/home/docs/checkouts/readthedocs.org/user_builds/advanced-micro-devices-composable-kernel/checkouts/develop/include/ck_tile/ops/gemm/kernel/streamk_gemm/streamk_gemm_tile_partitioner_impl.hpp Source File

/home/docs/checkouts/readthedocs.org/user_builds/advanced-micro-devices-composable-kernel/checkouts/develop/include/ck_tile/ops/gemm/kernel/streamk_gemm/streamk_gemm_tile_partitioner_impl.hpp Source File#

Composable Kernel: /home/docs/checkouts/readthedocs.org/user_builds/advanced-micro-devices-composable-kernel/checkouts/develop/include/ck_tile/ops/gemm/kernel/streamk_gemm/streamk_gemm_tile_partitioner_impl.hpp Source File
Go to the documentation of this file.
 // Copyright (c) Advanced Micro Devices, Inc., or its affiliates.

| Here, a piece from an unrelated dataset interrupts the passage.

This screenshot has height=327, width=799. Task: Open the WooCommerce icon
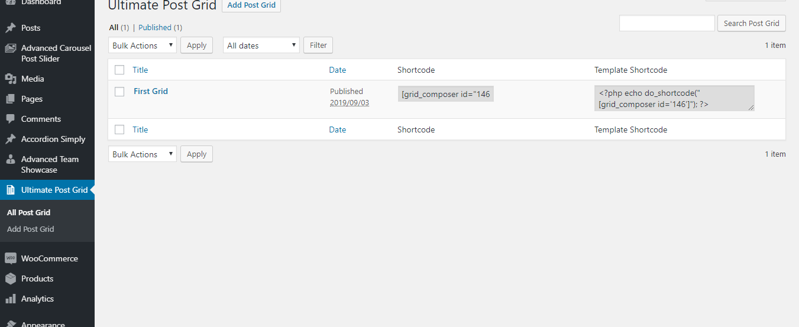click(x=10, y=258)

 // SPDX-License-Identifier: MIT
  
 #pragma once
 #include "streamk_gemm_tile_partitioner.hpp"
 namespace ck_tile {
  
 template <typename BlockGemmShapeType, StreamKReductionStrategy ReductionStrategyType>
 StreamKTilePartitionerBase<BlockGemmShapeType, ReductionStrategyType>::StreamKTilePartitionerBase(
     index_t m, index_t n, index_t k, index_t grid)
     : grid_{grid}, n_{n}
 {
     iters_per_tile_ = integer_divide_ceil(k, KPerBlock);
     num_tiles_      = integer_divide_ceil(m, MPerBlock) * integer_divide_ceil(n_, NPerBlock);
  
     bool big_enough         = num_tiles_ > grid_;
     index_t remainder_tiles = num_tiles_ % grid_;
  
     if(remainder_tiles)
     {
         sk_tiles_       = big_enough ? full_tiles_ * grid_ + (num_tiles_ % grid_) : num_tiles_;
         sk_tiles_       = min(num_tiles_, sk_tiles_);
         sk_ctas_        = grid_;
         total_sk_iters_ = sk_tiles_ * iters_per_tile_;
  
         // If there still isn't enough work to saturate all CUs, then just revert to DP only.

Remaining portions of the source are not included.